Brief –
Entries follow. Give back exactly the lines starting at the one containing "You are a GUI" and ending at the one containing "The width and", and no other lines.

Source data –
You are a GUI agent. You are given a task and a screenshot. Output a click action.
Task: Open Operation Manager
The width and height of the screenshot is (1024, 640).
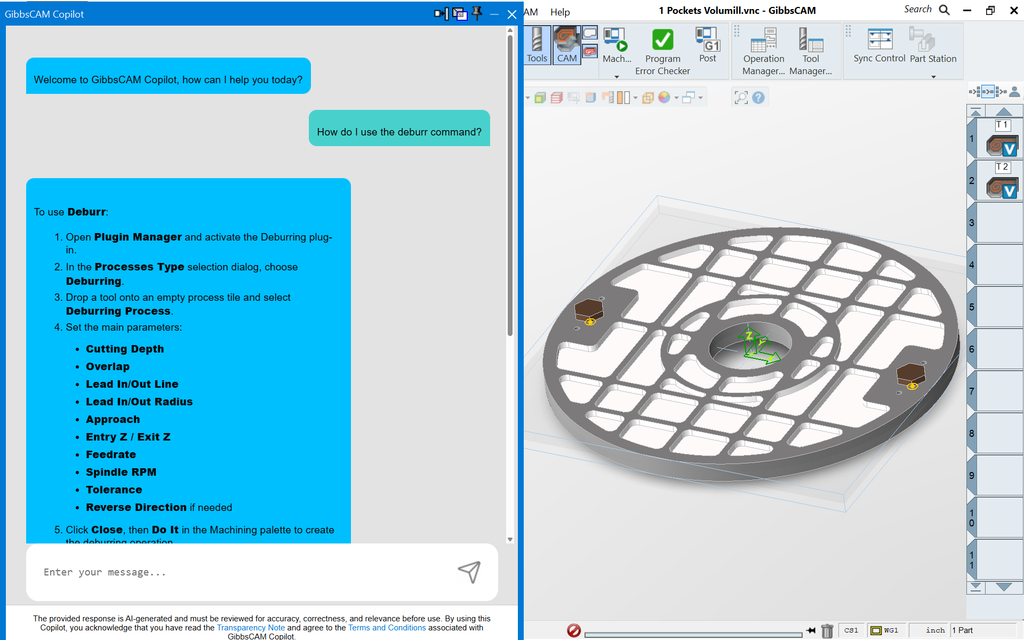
--
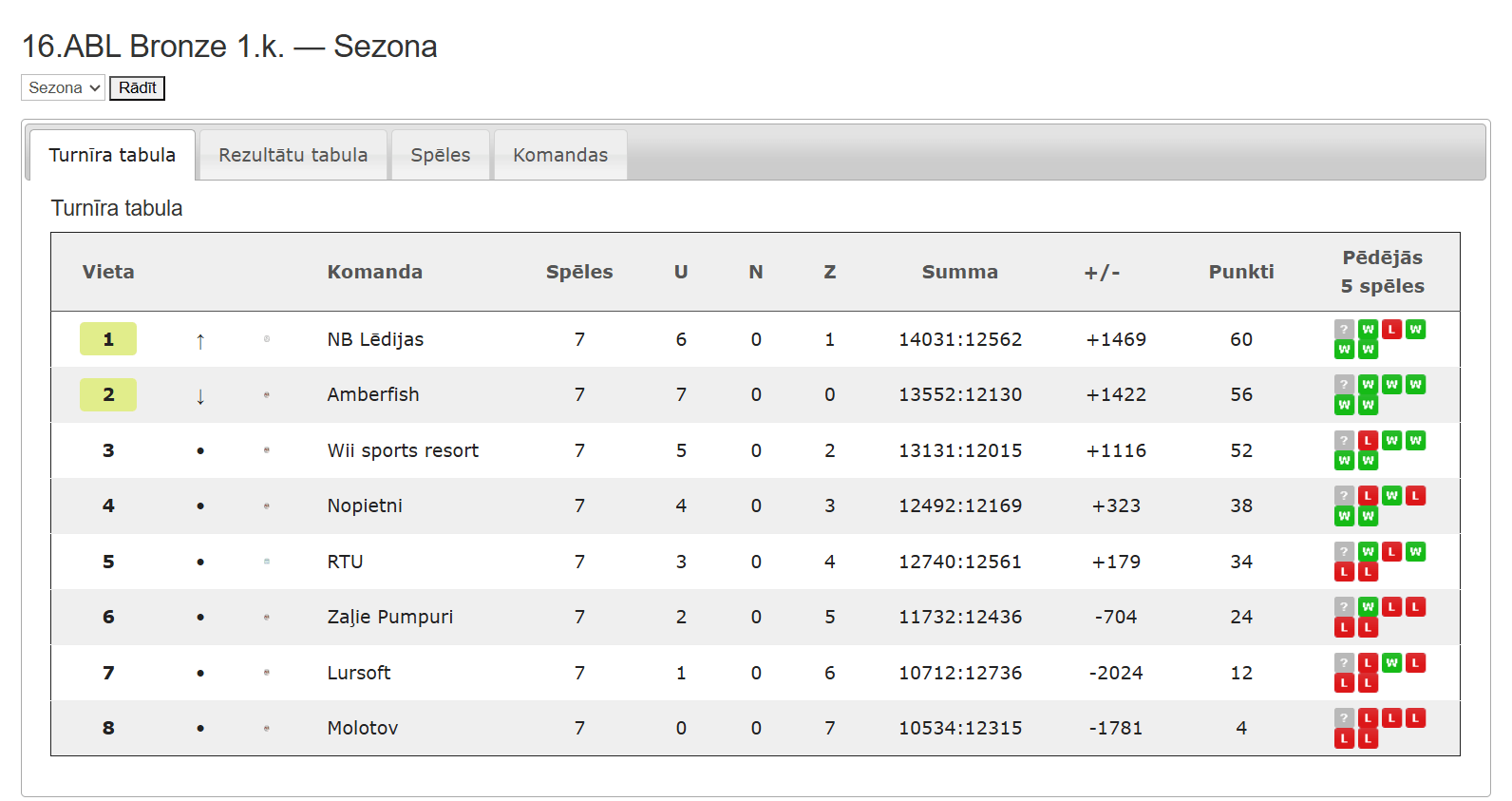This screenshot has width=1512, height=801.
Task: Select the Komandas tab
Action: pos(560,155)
--
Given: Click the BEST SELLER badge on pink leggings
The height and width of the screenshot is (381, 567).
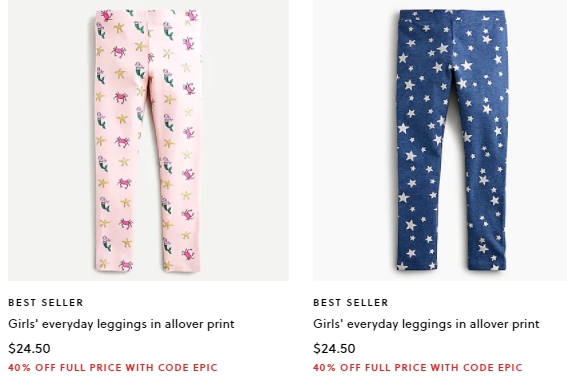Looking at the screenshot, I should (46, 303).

Exercise answer –
You are a GUI agent. You are given a task and a screenshot. Output a click action.
Task: Open Operation Manager
The width and height of the screenshot is (1024, 640).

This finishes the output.